** BEGIN PASSAGE SHOWN **
Pain Points of Host-Side Mounts (virtiofs Hop)

  • Performance & Latency Overhead: Network share traffic double-hops through the macOS VFS layer and virtiofs synchronization mechanisms before reaching the Linux guest VM, significantly degrading I/O throughput and increasing file latency.
  • Host Lifecycle Coupling: The container's availability is tied to interactive user host mounts. If the host network mount drops, sleeps, or disconnects, the container workload breaks.
  • Permission & Ownership Translation: Mapping host macOS UID/GID identities through virtiofs to container user identities frequently introduces file locking, permission errors, and metadata inconsistencies.

Proposed Solution & Architecture

Introduce direct-to-guest volume drivers for SMB/CIFS (--driver smb) and NFS (--driver nfs) in container volume create.

Architecture

  • Metadata-Only Volumes: When created with --driver smb or --driver nfs, no local block disk image is allocated. Instead, the remote share path, credentials, and mount options are persisted as volume metadata.
  • Direct VM Guest Mount: At container start, Utility.swift resolves the volume into a Filesystem.smb or Filesystem.nfs specification. SandboxService.swift translates this into a .any Linux VM guest mount with type cifs or nfs respectively.
  • Zero Host-Side Hops: The Linux guest VM kernel establishes the TCP connection directly to the remote NAS or file server, bypassing macOS host mounts and virtiofs entirely.
** END PASSAGE SHOWN **
** BEGIN DATA LINES **
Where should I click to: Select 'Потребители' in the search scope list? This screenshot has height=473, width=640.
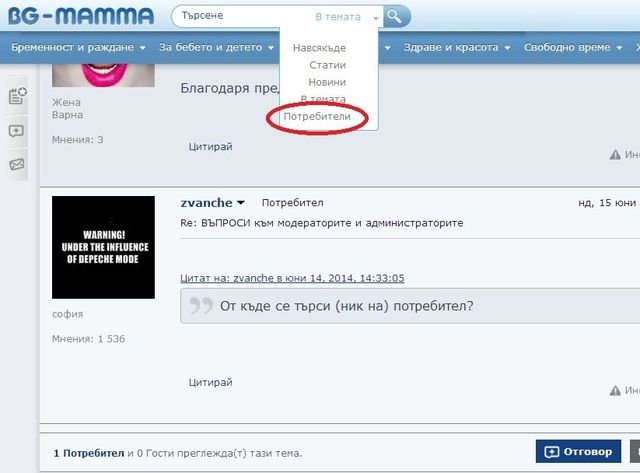[x=317, y=117]
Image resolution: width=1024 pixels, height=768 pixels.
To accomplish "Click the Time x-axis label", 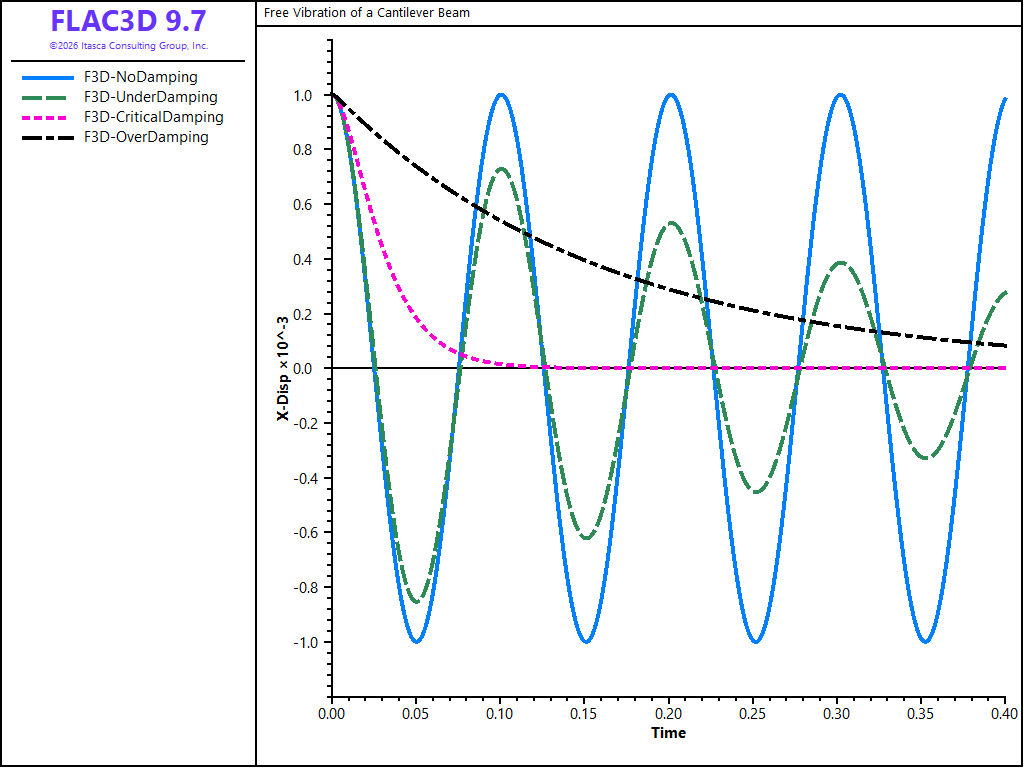I will pyautogui.click(x=668, y=733).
** END DATA LINES **
● **BRIEF 1**: In the note on SMB and NFS volume drivers, swap "credentials" for "passwords" and give the part starting with "Proposed Solution &" and going on through "or nfs respectively." again.
● **BRIEF 2**:
Does each statement below agree with the note on SMB and NFS volume drivers? Answer yes or no for each and quote the words from the note that decide it.
(a) Creating a volume with --driver smb or --driver nfs allocates a local block disk image.
(b) SandboxService.swift turns the volume specification into a guest mount of type cifs or nfs.
(c) The Linux guest VM kernel reaches the remote file server over a UDP connection.
● **BRIEF 3**: Write what comes next in the note on SMB and NFS volume drivers, picking up after its last sentence.

● **RIGHT ANSWER 1**:
Proposed Solution & Architecture

Introduce direct-to-guest volume drivers for SMB/CIFS (--driver smb) and NFS (--driver nfs) in container volume create.

Architecture

  • Metadata-Only Volumes: When created with --driver smb or --driver nfs, no local block disk image is allocated. Instead, the remote share path, passwords, and mount options are persisted as volume metadata.
  • Direct VM Guest Mount: At container start, Utility.swift resolves the volume into a Filesystem.smb or Filesystem.nfs specification. SandboxService.swift translates this into a .any Linux VM guest mount with type cifs or nfs respectively.

● **RIGHT ANSWER 2**:
(a) No: "no local block disk image is allocated."
(b) Yes: "SandboxService.swift translates this into a .any Linux VM guest mount with type cifs or nfs respectively."
(c) No: "The Linux guest VM kernel establishes the TCP connection directly to the remote NAS or file server"

● **RIGHT ANSWER 3**:
Real-World Use Cases

1. High-Performance Access to NAS & Large Datasets (AI/ML, Media Processing)

Workloads processing multi-terabyte datasets, media libraries, or analytics pipelines stored on network storage (Synology, TrueNAS, enterprise SAN/NAS) benefit from direct Linux kernel CIFS/NFS mounts. Eliminating the virtiofs hop maximizes sequential throughput and avoids host-side caching bottlenecks.

2. Automated CI/CD Pipelines & Unattended Builds

Build containers running unattended automated tests or compiling artifacts can connect directly to shared network artifact caches or repositories using service credentials, without requiring interactive macOS host mounts or user-level desktop sessions.

3. Multi-Container Shared Persistent State across Nodes

Containers requiring shared read/write access to common configuration files, shared logs, or database dump staging directories across one or multiple VM instances can utilize standard NFSv3/v4 or SMBv3 shares natively.


CLI Interface & Examples

Creating an SMB Volume

container volume create --driver smb \
  --opt share=//192.168.1.100/Media \
  --opt username=myuser \
  --opt password=secret \
  --opt vers=3.0 \
  --opt mfsymlinks= \
  myshare

Creating an NFS Volume

container volume create --driver nfs \
  --opt share=nas.local:/exports/data \
  --opt addr=nas.local \
  --opt vers=3 \
  --opt proto=tcp \
  --opt nolock= \
  myexport

Using the Volume in a Container

container run -v myshare:/media alpine ls -la /media

Note on Boolean Flags: Valueless flags (such as nolock or mfsymlinks) can be passed using an empty value syntax (--opt nolock=) and are serialized as bare mount flags in the guest mount data string.


Experimental Interface Consideration

As discussed in PR review, while the underlying volume model architecture continues to evolve, this --driver smb / --driver nfs CLI interface and option syntax can be marked and documented as Experimental. This provides users with immediate utility while retaining flexibility to iterate on the CLI shape and volume architecture in future releases.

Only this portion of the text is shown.